How is this different from conventional immunotherapy?
This is not another checkpoint inhibitor or CAR-T. It targets a specific niche of macrophages within the tumor to remove the local immune "jammer" and thereby enhance the chemotherapy already being used. This approach fits well into combination regimens.

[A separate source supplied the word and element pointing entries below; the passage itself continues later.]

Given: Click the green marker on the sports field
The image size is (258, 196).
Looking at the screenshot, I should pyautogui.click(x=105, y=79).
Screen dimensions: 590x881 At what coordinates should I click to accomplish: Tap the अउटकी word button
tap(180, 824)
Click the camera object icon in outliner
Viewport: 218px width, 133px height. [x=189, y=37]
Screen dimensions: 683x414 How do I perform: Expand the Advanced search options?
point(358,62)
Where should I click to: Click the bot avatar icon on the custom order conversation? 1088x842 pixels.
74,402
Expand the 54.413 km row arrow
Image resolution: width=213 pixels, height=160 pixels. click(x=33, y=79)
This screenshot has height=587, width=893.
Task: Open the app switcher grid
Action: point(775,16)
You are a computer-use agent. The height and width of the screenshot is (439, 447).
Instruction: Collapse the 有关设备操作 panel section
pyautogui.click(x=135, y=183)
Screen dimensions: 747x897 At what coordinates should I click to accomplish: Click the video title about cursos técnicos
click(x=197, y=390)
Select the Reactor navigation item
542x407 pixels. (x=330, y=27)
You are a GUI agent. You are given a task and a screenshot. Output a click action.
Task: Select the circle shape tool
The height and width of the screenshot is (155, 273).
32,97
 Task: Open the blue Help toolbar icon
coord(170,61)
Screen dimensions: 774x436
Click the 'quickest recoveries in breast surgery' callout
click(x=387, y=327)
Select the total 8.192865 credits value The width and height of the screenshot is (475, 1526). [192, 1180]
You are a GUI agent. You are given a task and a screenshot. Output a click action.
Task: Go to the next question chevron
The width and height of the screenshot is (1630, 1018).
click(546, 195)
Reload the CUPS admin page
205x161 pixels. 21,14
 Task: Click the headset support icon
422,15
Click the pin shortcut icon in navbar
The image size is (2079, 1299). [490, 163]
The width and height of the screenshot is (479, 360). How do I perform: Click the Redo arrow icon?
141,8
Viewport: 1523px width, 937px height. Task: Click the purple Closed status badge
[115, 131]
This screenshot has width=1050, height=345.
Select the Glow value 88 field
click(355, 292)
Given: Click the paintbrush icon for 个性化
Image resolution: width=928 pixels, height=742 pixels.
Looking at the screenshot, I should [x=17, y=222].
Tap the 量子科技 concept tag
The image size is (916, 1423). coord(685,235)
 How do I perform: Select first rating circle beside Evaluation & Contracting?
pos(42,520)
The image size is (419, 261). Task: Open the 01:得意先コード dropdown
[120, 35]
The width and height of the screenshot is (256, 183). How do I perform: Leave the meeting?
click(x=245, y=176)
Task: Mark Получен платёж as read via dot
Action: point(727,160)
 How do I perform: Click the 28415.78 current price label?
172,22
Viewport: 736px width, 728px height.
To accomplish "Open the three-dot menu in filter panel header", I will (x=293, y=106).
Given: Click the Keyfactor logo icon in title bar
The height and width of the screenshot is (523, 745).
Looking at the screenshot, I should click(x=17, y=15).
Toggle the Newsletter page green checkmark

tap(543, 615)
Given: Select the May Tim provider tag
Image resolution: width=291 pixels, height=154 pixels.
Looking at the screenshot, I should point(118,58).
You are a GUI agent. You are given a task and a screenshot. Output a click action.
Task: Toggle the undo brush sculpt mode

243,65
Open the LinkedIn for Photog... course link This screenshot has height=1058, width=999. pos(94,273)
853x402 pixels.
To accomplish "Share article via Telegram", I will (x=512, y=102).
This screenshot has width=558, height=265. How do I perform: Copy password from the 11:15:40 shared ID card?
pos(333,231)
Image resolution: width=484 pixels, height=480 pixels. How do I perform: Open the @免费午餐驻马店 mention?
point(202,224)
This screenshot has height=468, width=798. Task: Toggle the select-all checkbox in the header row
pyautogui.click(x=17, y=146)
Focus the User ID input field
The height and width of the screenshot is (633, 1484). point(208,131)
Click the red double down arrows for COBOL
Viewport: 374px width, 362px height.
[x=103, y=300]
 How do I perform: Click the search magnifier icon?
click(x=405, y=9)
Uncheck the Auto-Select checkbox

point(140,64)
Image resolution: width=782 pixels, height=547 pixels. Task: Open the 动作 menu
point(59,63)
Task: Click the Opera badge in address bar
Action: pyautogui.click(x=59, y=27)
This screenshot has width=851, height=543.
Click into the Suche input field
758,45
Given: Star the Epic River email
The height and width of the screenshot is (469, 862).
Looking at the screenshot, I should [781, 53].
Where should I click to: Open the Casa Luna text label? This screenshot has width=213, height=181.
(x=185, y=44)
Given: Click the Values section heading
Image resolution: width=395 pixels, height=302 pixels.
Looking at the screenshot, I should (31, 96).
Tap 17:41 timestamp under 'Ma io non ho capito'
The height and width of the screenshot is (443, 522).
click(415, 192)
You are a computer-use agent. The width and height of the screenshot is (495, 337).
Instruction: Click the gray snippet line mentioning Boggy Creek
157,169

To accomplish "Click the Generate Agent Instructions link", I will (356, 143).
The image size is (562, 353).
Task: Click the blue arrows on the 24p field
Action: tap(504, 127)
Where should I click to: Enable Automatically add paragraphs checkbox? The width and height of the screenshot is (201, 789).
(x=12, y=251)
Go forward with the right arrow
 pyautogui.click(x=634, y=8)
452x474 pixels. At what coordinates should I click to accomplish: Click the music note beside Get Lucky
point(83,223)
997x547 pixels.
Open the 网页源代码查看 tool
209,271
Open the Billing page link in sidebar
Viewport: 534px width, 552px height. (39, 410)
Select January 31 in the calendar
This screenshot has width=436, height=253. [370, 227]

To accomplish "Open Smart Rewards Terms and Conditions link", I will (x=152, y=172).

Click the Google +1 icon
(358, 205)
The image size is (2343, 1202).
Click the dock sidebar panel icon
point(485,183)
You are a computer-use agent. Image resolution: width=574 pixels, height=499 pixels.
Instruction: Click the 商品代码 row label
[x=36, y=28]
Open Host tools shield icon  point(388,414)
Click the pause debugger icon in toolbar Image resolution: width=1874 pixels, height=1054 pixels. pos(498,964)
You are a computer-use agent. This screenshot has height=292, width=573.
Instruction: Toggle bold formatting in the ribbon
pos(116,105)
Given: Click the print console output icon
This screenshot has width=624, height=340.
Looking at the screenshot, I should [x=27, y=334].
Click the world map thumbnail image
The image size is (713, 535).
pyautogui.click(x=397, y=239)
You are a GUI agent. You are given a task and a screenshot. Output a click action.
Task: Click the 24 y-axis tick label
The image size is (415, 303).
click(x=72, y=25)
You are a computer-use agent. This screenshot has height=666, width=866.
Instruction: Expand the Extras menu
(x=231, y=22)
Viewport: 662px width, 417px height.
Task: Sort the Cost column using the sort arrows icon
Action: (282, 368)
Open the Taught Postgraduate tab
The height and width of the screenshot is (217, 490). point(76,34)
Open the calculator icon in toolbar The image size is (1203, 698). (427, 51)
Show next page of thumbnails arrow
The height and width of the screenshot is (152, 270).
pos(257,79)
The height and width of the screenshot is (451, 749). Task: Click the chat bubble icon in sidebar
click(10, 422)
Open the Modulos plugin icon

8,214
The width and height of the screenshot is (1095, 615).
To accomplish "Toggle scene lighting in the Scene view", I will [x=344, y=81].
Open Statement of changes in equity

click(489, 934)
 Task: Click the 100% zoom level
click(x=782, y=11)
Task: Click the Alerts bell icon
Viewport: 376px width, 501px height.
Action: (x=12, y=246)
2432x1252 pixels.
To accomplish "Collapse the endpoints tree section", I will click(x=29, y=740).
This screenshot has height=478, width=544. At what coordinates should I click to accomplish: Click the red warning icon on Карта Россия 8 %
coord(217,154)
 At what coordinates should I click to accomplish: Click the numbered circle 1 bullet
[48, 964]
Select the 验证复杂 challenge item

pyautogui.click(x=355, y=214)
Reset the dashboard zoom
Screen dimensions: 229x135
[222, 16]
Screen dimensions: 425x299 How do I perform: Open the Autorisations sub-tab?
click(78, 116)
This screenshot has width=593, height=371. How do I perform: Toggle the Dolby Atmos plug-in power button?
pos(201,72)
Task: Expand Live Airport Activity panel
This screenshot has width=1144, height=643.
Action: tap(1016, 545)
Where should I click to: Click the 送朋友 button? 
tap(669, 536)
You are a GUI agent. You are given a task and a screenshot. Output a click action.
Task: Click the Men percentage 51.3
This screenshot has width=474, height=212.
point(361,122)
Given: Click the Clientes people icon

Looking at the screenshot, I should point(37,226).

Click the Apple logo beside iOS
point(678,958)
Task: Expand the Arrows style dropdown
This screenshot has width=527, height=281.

How close is it to people?
So far this is preclinical (mice, tissues, pharmacology). The author's team emphasizes the platform meaning: an oral tool has appeared that hits HO-1-dependent LYVE-1⁺ PvTAM - it is logical to test it further:
- compatibility with various chemotherapeutic agents and, possibly, with immune checkpoint inhibitors;
- toxicology and off-target risks of HO-1 inhibition (the enzyme is also important outside the tumor);
- patient selection biomarkers (tumor subtypes with a clear excess of LYVE-1⁺/HO-1⁺ macrophages).
Why this might work in “cold” tumors
Such tumors "kick out" T cells and often respond poorly to immunotherapy. If you rebuild the perivascular niche (remove HO-1-dependent suppression), you can make the tumor "hot" - that is, accessible to both "chemotherapy" and T cells. This is one of the most discussed strategies in modern oncoimmunology.
Important Disclaimers
- Not a clinic yet. We're talking about mouse models - transferring to humans is always a surprise.
- Balance of risks. HO-1 is an enzyme with protective functions in normal tissues; careful assessment of the safety of long-term systemic inhibition is needed.
- Not a panacea. LYVE-1⁺ PvTAM is not an important node in all tumors; biomarker stratification will be required.
Conclusion
The researchers showed that orally blocking HO-1 can disarm a specific subset of tumor-promoting macrophages and enhance the effects of chemotherapy in preclinical models. If the approach is confirmed in humans, it could become a useful combination therapy for cold solid tumors where classical immunotherapy has stalled.